= REQUIRED ACTION =
Each entry below should be given again exactly; the pictures stay out.

= GIVEN ENTRIES =
• • •
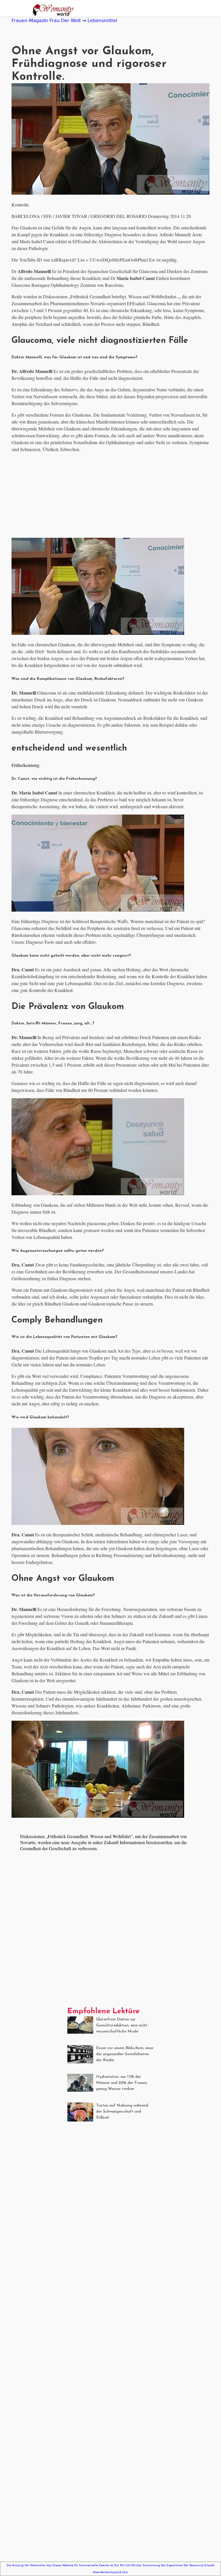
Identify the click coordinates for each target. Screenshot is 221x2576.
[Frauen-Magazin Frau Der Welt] (51, 11)
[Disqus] (110, 1934)
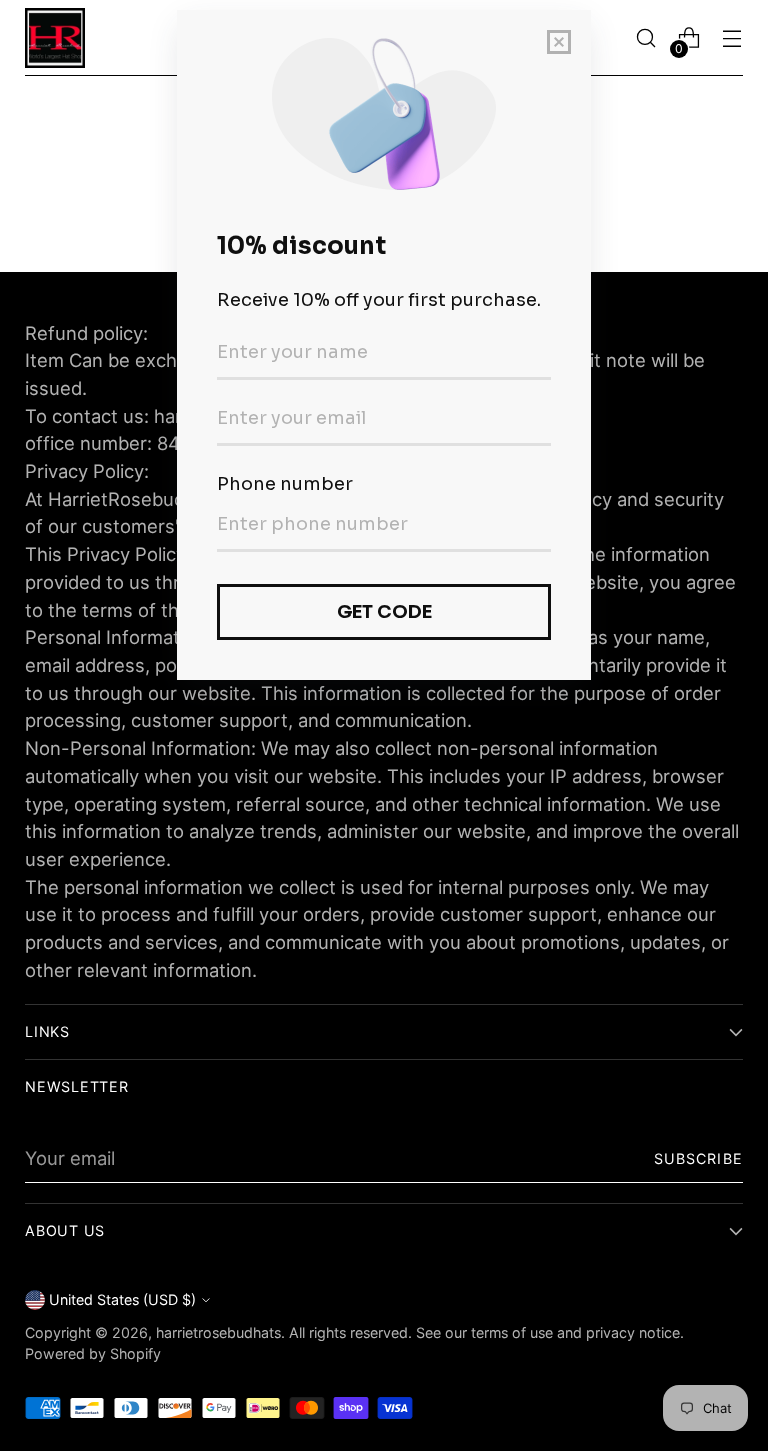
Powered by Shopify (93, 1353)
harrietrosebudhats (218, 1332)
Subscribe (698, 1158)
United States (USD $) (122, 1299)
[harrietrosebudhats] (55, 38)
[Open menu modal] (732, 38)
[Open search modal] (646, 38)
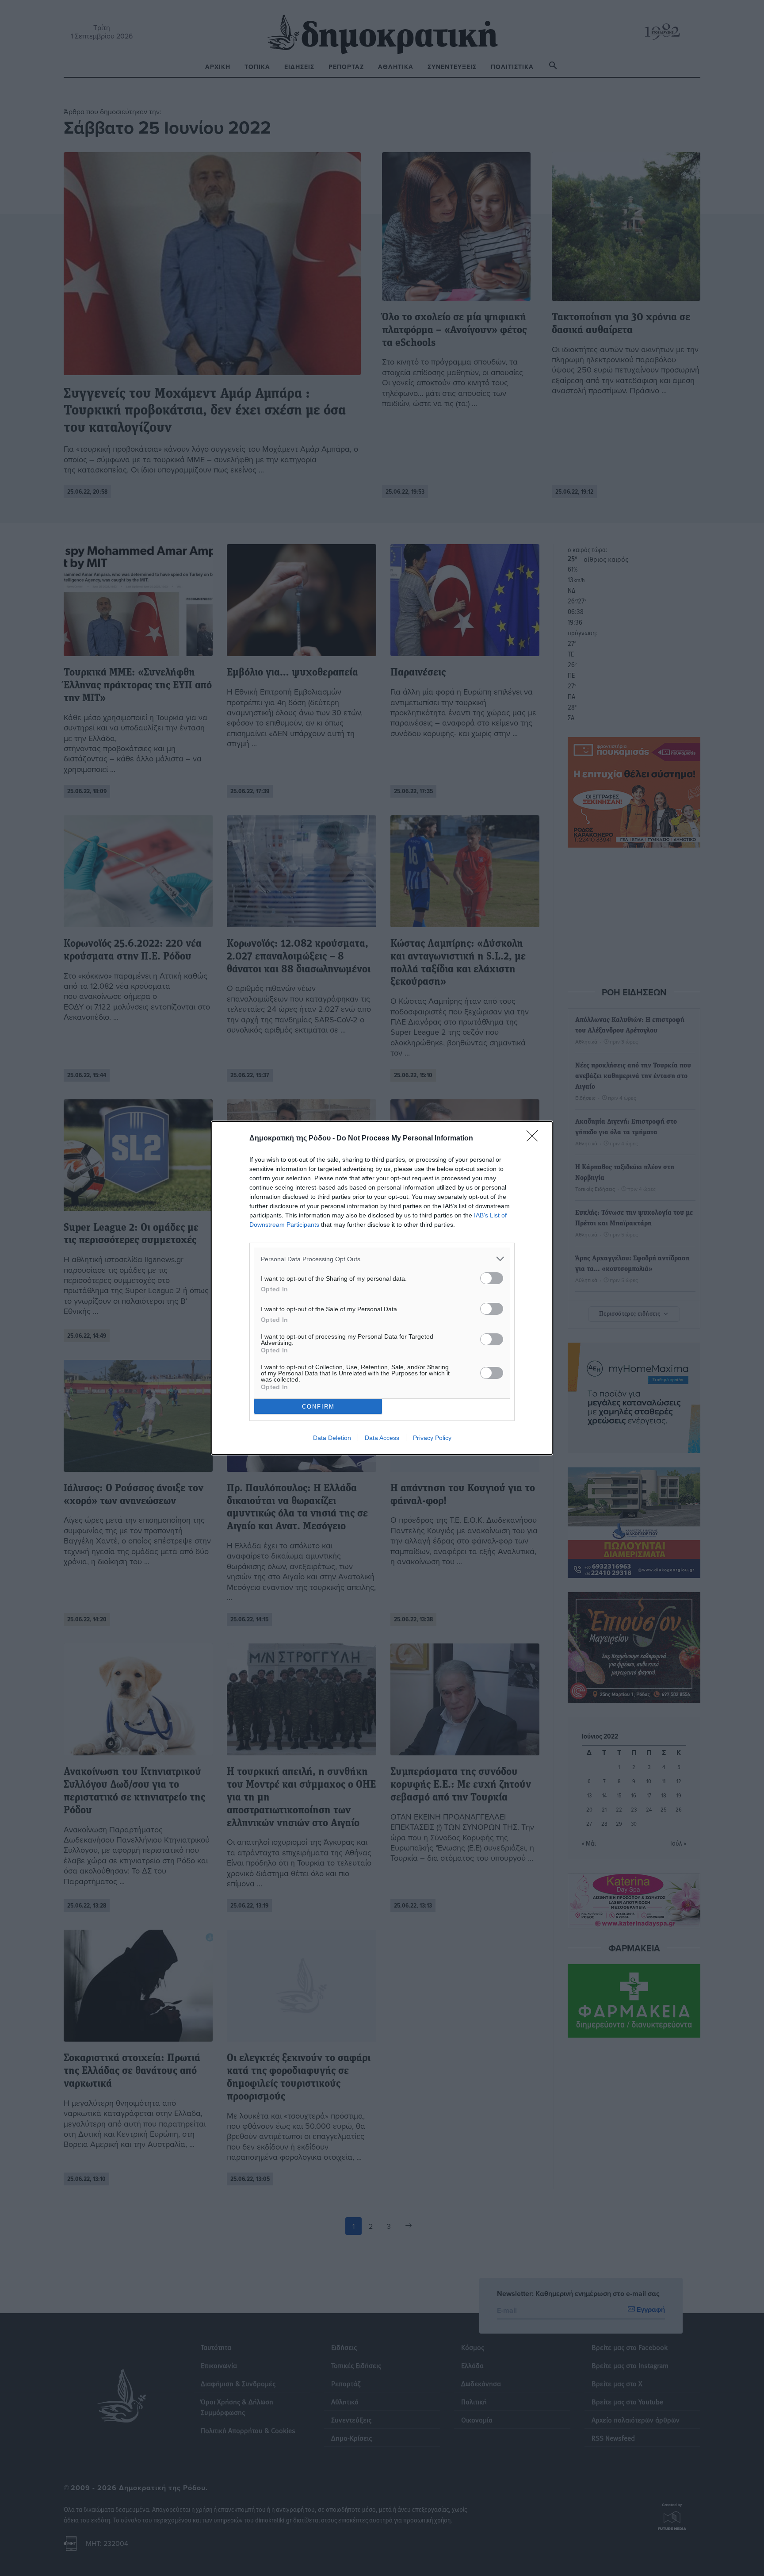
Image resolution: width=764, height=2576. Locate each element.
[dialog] (382, 1288)
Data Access (382, 1437)
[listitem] (382, 1258)
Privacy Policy (432, 1437)
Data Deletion (332, 1437)
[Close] (535, 1138)
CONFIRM (318, 1406)
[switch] (491, 1278)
• • •
= COMPLETED EXERCISE =
Identify the click coordinates for each target. Screenshot is 221x2576.
[Frauen-Magazin Frau Der Welt] (51, 11)
[Disqus] (110, 1934)
Powered by Shopify (93, 1353)
harrietrosebudhats (218, 1332)
Subscribe (698, 1158)
United States (USD $) (122, 1299)
[harrietrosebudhats] (55, 38)
[Open menu modal] (732, 38)
[Open search modal] (646, 38)
Image resolution: width=764, height=2576. Locate each element.
[dialog] (382, 1288)
Data Access (382, 1437)
[listitem] (382, 1258)
Privacy Policy (432, 1437)
Data Deletion (332, 1437)
[Close] (535, 1138)
CONFIRM (318, 1406)
[switch] (491, 1278)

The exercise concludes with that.